In den Gabeln derselben nistet häufig der Tuyuyu, eine riesige Storchart (Tantalus Loculator) mit schwarz- und rothbandirtem Halse und einem mächtigen speerförmigen Schnabel; die Brasilianer nennen ihn hierauf anspielend „der Soldat“. Die Größe eines von mir erlegten Exemplares betrug 41/2’ bis zum Scheitel, während die ausgespannten Flügel einen Durchmesser von 81/2’ ergaben, Verhältnisse, die gewiß selten unter den Vögeln sind. So hätte also die Natur, Gleiches zu Gleichem gesellend, dem mächtigen Samaūmabaume in dem Tuyuyu einen würdigen Bewohner gegeben, zwei Gegenstände, gleich geeignet, als Beispiele von den Wundern und der Ueppigkeit tropisch-amerikanischer Zonen zu dienen.




Ein unverwüstlicher Stoff. Zur Zeit des letzten italienischen Krieges wurde der Gartenlaube unter dem Titel „Die erste Waffenthat. Aus den Erinnerungen eines österreichischen Officiers“, die Erzählung einer Episode mitgetheilt, die sich in jenem Kriege zugetragen haben sollte. Die Geschichte war interessant, die Form ihrer Darstellung gewandt, und die Redaction, welche keinen Grund hatte, an der schriftstellerischen Ehrenhaftigkeit des Einsenders zu zweifeln, nahm die Skizze als einen Originalartikel in die Spalten ihres Blattes auf. Später erfuhr sie – denn keine Redaction in der Welt kann Alles gelesen haben, was in irgend einer Literatur erscheint oder erschienen ist – daß die hübsche Erzählung lediglich die Bearbeitung einer schon zehn oder zwölf Jahre früher veröffentlichten kleinen Novelle von Prosper Mérimée war. Unumwunden gestanden wir darauf ein, daß man uns getäuscht hatte.

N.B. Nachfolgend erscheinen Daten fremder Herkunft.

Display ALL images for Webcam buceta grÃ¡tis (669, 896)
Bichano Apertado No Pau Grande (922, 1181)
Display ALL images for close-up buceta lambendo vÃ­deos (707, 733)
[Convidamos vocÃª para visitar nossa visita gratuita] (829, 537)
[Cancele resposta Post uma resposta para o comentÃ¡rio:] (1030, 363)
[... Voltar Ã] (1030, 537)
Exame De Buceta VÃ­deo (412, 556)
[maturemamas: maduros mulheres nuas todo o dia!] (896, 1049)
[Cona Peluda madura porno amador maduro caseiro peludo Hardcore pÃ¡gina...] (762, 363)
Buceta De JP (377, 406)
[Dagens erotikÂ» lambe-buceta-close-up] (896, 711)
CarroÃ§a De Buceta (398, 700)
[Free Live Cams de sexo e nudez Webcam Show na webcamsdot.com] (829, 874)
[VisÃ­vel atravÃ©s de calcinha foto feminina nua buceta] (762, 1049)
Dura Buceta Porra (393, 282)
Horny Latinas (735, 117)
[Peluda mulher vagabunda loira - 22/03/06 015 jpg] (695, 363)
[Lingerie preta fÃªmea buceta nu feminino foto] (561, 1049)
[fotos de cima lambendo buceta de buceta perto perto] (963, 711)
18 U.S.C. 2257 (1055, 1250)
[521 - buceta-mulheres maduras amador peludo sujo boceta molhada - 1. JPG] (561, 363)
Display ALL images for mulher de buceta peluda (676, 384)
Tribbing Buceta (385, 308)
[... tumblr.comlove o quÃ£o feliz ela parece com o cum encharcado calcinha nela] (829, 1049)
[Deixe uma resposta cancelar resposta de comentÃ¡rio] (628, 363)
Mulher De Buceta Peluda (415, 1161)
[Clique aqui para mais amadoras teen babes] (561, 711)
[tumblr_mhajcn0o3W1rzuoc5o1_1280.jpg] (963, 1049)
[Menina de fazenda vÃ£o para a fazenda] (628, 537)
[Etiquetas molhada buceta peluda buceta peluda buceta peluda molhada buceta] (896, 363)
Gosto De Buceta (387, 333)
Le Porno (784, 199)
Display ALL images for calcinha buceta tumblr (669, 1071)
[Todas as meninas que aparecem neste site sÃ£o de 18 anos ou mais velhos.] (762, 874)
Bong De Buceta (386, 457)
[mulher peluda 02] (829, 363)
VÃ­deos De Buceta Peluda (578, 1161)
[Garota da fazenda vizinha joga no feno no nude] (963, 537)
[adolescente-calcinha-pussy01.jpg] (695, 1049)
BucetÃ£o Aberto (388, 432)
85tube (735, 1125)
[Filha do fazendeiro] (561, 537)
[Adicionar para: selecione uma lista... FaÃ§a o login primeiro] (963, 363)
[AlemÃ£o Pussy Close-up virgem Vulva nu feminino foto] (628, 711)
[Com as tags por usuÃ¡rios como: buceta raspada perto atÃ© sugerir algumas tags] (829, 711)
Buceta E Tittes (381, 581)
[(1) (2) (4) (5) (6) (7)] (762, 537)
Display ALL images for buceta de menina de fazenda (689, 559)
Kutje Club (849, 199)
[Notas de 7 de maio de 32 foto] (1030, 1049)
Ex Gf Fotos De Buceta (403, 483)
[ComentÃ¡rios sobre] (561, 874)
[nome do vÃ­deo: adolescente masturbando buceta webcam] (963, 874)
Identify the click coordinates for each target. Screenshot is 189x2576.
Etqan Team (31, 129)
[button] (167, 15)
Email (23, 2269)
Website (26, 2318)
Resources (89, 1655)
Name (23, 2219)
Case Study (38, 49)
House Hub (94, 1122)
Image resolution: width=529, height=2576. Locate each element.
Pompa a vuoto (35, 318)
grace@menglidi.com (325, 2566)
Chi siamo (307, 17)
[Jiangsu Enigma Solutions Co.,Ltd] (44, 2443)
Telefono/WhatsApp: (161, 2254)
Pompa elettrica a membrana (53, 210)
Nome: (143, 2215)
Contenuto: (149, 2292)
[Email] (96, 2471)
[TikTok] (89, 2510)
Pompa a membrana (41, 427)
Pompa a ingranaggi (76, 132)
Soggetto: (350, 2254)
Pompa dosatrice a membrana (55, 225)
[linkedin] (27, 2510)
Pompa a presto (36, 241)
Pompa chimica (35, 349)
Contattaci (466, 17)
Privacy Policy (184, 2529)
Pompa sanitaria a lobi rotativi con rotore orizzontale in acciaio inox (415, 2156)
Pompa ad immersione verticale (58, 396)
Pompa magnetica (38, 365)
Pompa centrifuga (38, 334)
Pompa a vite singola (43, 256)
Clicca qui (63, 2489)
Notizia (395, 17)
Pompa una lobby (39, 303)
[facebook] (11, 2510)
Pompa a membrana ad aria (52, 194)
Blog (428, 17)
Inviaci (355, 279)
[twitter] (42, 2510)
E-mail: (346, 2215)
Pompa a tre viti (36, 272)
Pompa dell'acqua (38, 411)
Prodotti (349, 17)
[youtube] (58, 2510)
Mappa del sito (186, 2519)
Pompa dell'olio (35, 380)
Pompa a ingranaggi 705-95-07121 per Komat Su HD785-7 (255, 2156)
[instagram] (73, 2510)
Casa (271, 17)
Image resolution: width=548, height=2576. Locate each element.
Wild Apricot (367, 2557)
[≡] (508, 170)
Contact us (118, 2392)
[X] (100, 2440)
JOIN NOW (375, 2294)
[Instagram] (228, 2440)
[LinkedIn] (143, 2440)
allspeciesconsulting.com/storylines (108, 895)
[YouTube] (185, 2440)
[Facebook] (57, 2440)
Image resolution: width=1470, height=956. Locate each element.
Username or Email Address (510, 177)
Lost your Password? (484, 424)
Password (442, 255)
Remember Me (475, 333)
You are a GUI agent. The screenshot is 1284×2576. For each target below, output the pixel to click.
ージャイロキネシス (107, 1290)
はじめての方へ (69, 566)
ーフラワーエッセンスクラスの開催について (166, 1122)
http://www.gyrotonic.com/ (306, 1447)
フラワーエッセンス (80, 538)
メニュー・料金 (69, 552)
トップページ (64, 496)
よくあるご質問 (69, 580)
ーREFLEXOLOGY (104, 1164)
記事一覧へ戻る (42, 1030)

Jetzt hat das ergötzliche Stücklein jedoch abermals seine Dienste thun müssen. Man hat es auf schleswig’schen Boden verpflanzt, in das blutige Gefecht von Oeversee, dem neuen Locale angepaßt und geeignet zugeschnitten, legt es einem der nach der Heimath zurückgebrachten verwundeten österreichischen Officiere in den Mund und tischt es als funkelnagelneue Kriegsthat in den Frankfurter Familienblättern, der Beilage zum Frankfurter Anzeiger, mit unbefangener Gemüthlichkeit dem Publicum frisch drauf los wieder auf.

Wahrhaftig, dem guten Mérimée muß das Herz im Leibe lachen über die Unverwüstlichkeit seiner Novelle; nichts kann ja die Trefflichkeit seiner Skizze schlagender darthun, als dies beständige Wiederaufleben derselben in allerhand Form und Gewand. Und wer mag absehen, in wie vielen Metamorphosen die Episode noch in der deutschen Journalistik sich umtreiben wird?

Indeß hielten wir es doch für das Beste, unsere Leser vor diesem „unverwüstlichen Stoffe“ zu warnen.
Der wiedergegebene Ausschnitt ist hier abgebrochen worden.